Pixel coordinate grounding data:

====

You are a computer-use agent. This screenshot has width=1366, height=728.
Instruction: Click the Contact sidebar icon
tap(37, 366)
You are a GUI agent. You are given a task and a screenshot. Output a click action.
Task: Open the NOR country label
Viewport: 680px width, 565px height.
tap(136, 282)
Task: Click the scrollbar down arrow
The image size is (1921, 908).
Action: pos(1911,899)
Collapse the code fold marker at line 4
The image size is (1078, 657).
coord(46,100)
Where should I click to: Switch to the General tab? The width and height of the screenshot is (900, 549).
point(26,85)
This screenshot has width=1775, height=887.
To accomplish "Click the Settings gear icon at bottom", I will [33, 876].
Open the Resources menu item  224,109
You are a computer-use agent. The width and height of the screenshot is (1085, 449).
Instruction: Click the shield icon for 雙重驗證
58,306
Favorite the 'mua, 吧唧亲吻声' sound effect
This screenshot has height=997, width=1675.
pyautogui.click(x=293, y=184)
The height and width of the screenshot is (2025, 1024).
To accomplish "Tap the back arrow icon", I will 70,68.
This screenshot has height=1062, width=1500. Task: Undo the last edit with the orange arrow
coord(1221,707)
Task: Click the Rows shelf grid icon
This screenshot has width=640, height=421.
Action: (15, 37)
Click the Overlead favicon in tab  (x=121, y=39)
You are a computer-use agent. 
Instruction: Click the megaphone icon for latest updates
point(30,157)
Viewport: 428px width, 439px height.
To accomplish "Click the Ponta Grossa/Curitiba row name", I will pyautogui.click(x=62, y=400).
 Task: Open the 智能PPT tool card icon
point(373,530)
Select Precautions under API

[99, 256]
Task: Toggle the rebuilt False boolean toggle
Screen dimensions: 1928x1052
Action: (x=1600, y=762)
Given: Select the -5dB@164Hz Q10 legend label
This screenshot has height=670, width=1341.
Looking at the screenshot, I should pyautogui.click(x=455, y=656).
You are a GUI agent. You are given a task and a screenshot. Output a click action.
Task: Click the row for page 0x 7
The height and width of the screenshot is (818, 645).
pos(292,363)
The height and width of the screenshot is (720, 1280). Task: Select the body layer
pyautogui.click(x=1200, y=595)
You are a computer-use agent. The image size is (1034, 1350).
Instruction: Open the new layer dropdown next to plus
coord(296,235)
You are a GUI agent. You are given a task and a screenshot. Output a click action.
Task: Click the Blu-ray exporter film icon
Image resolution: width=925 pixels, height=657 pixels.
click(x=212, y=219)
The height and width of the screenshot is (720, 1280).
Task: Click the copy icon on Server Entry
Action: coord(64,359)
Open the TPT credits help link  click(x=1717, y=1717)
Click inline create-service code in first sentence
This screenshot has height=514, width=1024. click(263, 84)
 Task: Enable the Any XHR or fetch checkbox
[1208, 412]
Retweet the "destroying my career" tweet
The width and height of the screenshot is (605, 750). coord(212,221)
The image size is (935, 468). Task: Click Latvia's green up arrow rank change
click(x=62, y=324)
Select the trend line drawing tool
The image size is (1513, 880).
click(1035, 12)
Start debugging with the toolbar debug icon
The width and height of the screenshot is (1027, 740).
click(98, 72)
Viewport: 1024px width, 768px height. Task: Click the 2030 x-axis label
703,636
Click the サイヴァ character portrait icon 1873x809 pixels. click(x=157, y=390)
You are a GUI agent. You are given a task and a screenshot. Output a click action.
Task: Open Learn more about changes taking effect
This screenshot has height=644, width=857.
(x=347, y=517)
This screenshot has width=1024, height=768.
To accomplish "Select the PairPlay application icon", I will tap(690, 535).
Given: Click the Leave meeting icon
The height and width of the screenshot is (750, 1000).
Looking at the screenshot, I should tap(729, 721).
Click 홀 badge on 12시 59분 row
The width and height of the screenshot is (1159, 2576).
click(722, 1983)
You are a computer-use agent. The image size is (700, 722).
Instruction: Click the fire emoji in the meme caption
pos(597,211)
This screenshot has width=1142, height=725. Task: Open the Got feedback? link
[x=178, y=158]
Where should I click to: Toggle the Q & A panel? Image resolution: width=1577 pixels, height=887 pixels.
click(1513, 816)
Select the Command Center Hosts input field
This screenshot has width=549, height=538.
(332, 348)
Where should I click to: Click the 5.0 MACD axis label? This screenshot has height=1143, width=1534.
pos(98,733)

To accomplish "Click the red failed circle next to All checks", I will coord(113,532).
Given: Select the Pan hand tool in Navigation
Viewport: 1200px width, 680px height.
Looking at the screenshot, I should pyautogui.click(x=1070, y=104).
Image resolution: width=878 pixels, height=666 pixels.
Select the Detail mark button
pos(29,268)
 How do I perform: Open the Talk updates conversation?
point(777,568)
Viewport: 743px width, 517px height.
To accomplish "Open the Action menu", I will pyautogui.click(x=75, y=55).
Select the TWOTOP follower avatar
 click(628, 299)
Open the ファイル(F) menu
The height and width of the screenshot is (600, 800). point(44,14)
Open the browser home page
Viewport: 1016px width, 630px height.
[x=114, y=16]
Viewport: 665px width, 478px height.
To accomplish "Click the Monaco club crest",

====

Exercise instructions:
Lines holding "will" in the data above: copy each of them.

Solution to this exercise:
To accomplish "Click the Settings gear icon at bottom", I will [33, 876].
To accomplish "Tap the back arrow icon", I will 70,68.
To accomplish "Click the Ponta Grossa/Curitiba row name", I will pyautogui.click(x=62, y=400).
To accomplish "Select the PairPlay application icon", I will tap(690, 535).
To accomplish "Click the red failed circle next to All checks", I will coord(113,532).
To accomplish "Open the Action menu", I will pyautogui.click(x=75, y=55).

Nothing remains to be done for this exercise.